Fiquei casada alguns anos com um espanhol. Professor, como eu. O cara era um
saco. Me forcei a ficar com ele. Acabei não aguentando.
- Vanda, vamulá, qual
o motivo de você ter marcado este encontro?
- Ufa! Vou ser bem
objetiva. Só não me leve a mal, por favor. Vou te fazer duas perguntas. A
primeira: “Você ainda sente alguma coisa por mim?” Deixe-me emendar a segunda:
“Você é feliz com o rumo que sua vida tomou?”
- Sim, sinto. Sou,
acredito que sou muito feliz com a vida que tenho. Vanda, você foi meu primeiro
amor. Dos 15 aos 28 anos eu não imaginava vida sem você. Sofri pra cacete.

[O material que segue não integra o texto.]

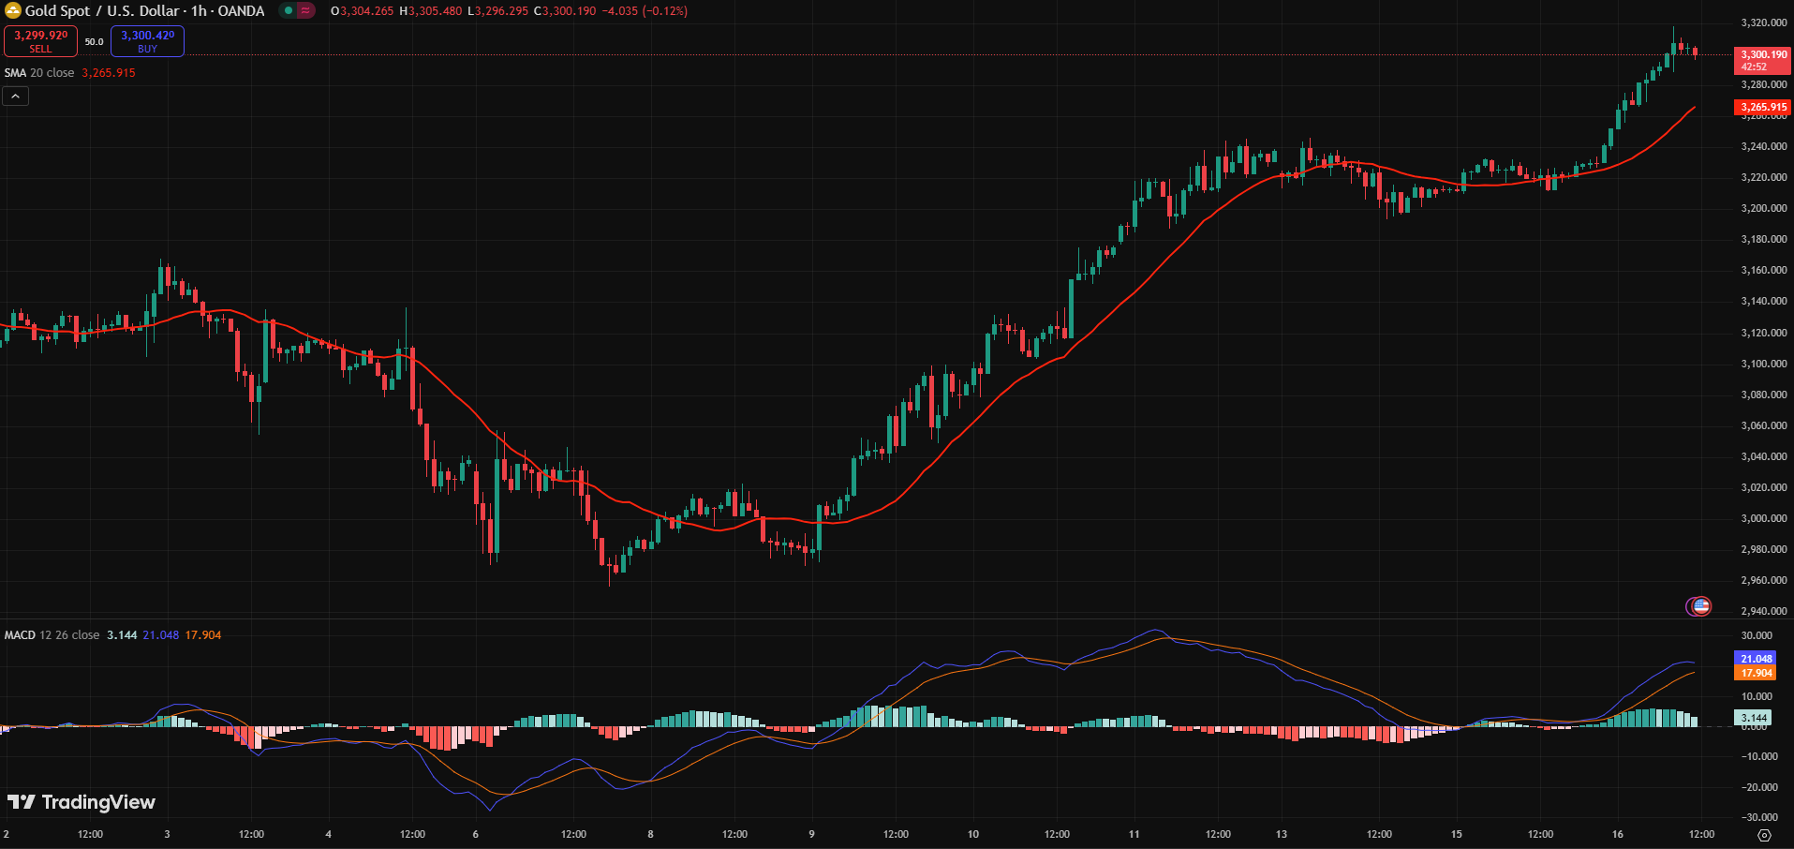This screenshot has height=849, width=1794.
Task: Select the SMA 20 close indicator legend
Action: tap(39, 73)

Sinceramente, você acha que quero passar por isso novamente?
- Às vezes, não somos
nós que decidimos. O amor nos toma.
- A mim, não. Isabel
sabe que estou com você. Disse a ela que viria. Ela sabe que seria importante
para mim. Garanti que me encontraria com você, conversaríamos e não nos
veríamos mais.
- Então, sem chance?
- Vamos seguir nosso
destino. Você, inquieta, ansiosa, sempre insatisfeita e ávida por novas
experiências trocará ainda de parceiros muitas vezes. Em busca do
relacionamento perfeito. Não desdenho de sua opção de vida, só que somos
opostos. Eu seguirei com Isabel. Meus filhos, mesmo que eventualmente me
separasse de Isabel, seguiriam comigo. Temos relação estreita. Isabel é esposa,
amante, amiga, parceira, sócia... Não abriria mão dela por nada.
- Como ficamos juntos
oito anos?
- Éramos jovens.
- Tem um motel aqui do
lado. Que tal uma saideira?
- Nossa saideira foi
há 25 anos. Quando saí quis voltar; agora que sei que saí, não volto mais. Vou
embora, Vanda, mas quero te pedir algo. Me dá um beijo? Beijão. De língua. Se
você me beijar, enquanto viver me lembrarei deste momento.
- Beijo. Claro que
beijo. Te devo isso.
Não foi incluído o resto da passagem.